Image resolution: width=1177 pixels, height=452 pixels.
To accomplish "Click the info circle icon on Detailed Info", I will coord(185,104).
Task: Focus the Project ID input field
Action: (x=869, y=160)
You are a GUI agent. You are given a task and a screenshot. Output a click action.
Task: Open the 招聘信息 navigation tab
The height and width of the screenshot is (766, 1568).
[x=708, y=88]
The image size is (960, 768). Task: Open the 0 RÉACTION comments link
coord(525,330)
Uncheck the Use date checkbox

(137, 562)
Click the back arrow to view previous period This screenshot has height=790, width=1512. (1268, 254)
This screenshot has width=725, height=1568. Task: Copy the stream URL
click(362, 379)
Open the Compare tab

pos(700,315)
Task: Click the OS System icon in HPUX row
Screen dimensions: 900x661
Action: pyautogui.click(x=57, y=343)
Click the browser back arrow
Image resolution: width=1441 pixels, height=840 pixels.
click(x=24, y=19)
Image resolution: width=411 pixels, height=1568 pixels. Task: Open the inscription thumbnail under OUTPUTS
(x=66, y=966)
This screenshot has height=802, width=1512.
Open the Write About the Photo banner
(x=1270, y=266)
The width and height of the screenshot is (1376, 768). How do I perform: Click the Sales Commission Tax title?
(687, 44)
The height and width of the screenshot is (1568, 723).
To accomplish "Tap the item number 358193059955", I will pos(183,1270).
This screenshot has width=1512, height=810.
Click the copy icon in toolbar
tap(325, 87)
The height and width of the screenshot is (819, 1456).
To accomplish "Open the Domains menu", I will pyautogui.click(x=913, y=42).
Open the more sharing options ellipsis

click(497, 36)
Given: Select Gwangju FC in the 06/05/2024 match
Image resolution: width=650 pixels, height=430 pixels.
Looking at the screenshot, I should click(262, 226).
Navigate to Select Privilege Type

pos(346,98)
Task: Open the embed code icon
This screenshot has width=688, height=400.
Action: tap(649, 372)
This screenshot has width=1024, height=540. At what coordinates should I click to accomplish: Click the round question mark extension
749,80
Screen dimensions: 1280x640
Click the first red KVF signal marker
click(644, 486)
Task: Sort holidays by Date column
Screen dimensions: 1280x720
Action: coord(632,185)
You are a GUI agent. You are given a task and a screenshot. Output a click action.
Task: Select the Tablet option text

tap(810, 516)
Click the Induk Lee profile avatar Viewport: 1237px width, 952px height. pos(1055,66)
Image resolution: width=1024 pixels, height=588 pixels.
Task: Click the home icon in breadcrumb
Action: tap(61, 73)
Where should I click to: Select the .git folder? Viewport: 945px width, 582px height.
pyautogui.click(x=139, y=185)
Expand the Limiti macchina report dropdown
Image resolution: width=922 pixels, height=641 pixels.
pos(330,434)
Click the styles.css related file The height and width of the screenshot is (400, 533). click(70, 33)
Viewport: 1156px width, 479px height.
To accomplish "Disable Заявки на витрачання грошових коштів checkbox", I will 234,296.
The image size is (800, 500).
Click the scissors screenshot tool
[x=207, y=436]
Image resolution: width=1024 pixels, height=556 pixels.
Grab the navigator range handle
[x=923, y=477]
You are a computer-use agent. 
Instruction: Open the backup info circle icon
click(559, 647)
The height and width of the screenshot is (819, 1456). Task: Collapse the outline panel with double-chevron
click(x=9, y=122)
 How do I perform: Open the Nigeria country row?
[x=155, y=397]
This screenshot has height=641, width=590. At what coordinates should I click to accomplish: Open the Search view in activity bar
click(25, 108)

* * * * *

WRITTEN INSTRUCTION:
Reproduce, without any change, the part of the items that opens with the first line and closes with the line containing "Action: tap(649, 372)", including both of those lines.

COMPLETE RESPONSE:
Image resolution: width=1177 pixels, height=452 pixels.
To accomplish "Click the info circle icon on Detailed Info", I will coord(185,104).
Task: Focus the Project ID input field
Action: (x=869, y=160)
You are a GUI agent. You are given a task and a screenshot. Output a click action.
Task: Open the 招聘信息 navigation tab
The height and width of the screenshot is (766, 1568).
[x=708, y=88]
The image size is (960, 768). Task: Open the 0 RÉACTION comments link
coord(525,330)
Uncheck the Use date checkbox

(137, 562)
Click the back arrow to view previous period This screenshot has height=790, width=1512. (1268, 254)
This screenshot has width=725, height=1568. Task: Copy the stream URL
click(362, 379)
Open the Compare tab

pos(700,315)
Task: Click the OS System icon in HPUX row
Screen dimensions: 900x661
Action: pyautogui.click(x=57, y=343)
Click the browser back arrow
Image resolution: width=1441 pixels, height=840 pixels.
click(x=24, y=19)
Image resolution: width=411 pixels, height=1568 pixels. Task: Open the inscription thumbnail under OUTPUTS
(x=66, y=966)
This screenshot has height=802, width=1512.
Open the Write About the Photo banner
(x=1270, y=266)
The width and height of the screenshot is (1376, 768). How do I perform: Click the Sales Commission Tax title?
(687, 44)
The height and width of the screenshot is (1568, 723).
To accomplish "Tap the item number 358193059955", I will pos(183,1270).
This screenshot has width=1512, height=810.
Click the copy icon in toolbar
tap(325, 87)
The height and width of the screenshot is (819, 1456).
To accomplish "Open the Domains menu", I will pyautogui.click(x=913, y=42).
Open the more sharing options ellipsis

click(497, 36)
Given: Select Gwangju FC in the 06/05/2024 match
Image resolution: width=650 pixels, height=430 pixels.
Looking at the screenshot, I should click(262, 226).
Navigate to Select Privilege Type

pos(346,98)
Task: Open the embed code icon
This screenshot has width=688, height=400.
Action: tap(649, 372)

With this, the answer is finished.